Saturday, October 11, 2014

Watch Public Education Nation Today



On Saturday, starting at noon, there will be a live event in the auditorium of the Brooklyn New School, featuring four panels:

Testing and the Common Core: New York Principal of the Year Carol Burris will lead a discussion  with educators Takeima Bunche-Smith, Rosa Rivera-McCutchen and Alan Aja.

Support Our Schools, Don’t Close Them: Chicago teacher Xian Barrett will moderate a panel featuring education professor Yohuru Williams, Hiram Rivera of the Philadelphia Student Union, and a representative of the Newark Student Union.

Charter Schools: North Carolina writer and activist Jeff Bryant will host a discussion that will include New Orleans parent activist Karran Harper Royal, New York teacher and blogger Gary Rubinstein, and Connecticut writer and activist Wendy Lecker.
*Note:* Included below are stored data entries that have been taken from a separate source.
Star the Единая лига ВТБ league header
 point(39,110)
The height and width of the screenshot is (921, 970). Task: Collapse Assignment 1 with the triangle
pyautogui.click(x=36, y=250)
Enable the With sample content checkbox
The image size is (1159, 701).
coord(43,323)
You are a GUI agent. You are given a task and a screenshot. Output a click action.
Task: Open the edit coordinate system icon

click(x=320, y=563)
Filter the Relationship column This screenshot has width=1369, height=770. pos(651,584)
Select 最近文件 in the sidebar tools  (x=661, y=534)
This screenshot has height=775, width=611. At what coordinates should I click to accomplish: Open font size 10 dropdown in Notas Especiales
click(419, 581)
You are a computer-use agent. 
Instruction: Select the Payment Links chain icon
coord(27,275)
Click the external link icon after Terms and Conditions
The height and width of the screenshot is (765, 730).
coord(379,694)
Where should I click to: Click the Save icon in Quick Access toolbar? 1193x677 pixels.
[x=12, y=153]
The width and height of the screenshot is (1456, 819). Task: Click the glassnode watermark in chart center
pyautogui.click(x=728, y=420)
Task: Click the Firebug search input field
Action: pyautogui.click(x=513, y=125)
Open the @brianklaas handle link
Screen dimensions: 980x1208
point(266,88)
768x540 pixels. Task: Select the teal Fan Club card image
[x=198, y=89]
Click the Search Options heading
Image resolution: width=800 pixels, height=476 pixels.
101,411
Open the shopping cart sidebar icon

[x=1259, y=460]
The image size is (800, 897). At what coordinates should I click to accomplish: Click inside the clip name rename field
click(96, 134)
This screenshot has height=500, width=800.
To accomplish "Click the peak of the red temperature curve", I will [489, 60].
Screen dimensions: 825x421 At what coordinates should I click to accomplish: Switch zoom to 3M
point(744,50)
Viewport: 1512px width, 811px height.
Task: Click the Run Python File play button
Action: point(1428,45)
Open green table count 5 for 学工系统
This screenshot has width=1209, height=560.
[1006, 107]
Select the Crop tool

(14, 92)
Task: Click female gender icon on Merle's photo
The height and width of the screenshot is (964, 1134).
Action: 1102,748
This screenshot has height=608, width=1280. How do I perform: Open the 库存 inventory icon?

Authentic Reform Success Stories: The fourth panel will be led by Network for Public Education executive director Robin Hiller and will include New York teacher and activist Brian Jones, and author of Beyond the Education Wars: Evidence That Collaboration Builds Effective Schools, Greg Anrig.

Diane Ravitch and Jitu Brown, In Conversation: The event will finish off with a conversation between leading community activist Jitu Brown and Diane Ravitch, who will talk about where we are in building a movement for real improvement in our schools.

There are some great names here, and subjects well worth discussing. There is clearly an agenda for solutions, not just complaining about reformster baloney.

Anybody connected to the internet can watch a live stream of the event. And if you would like to help with the costs, you can follow this link to the NPE website and contribute by way of paypal.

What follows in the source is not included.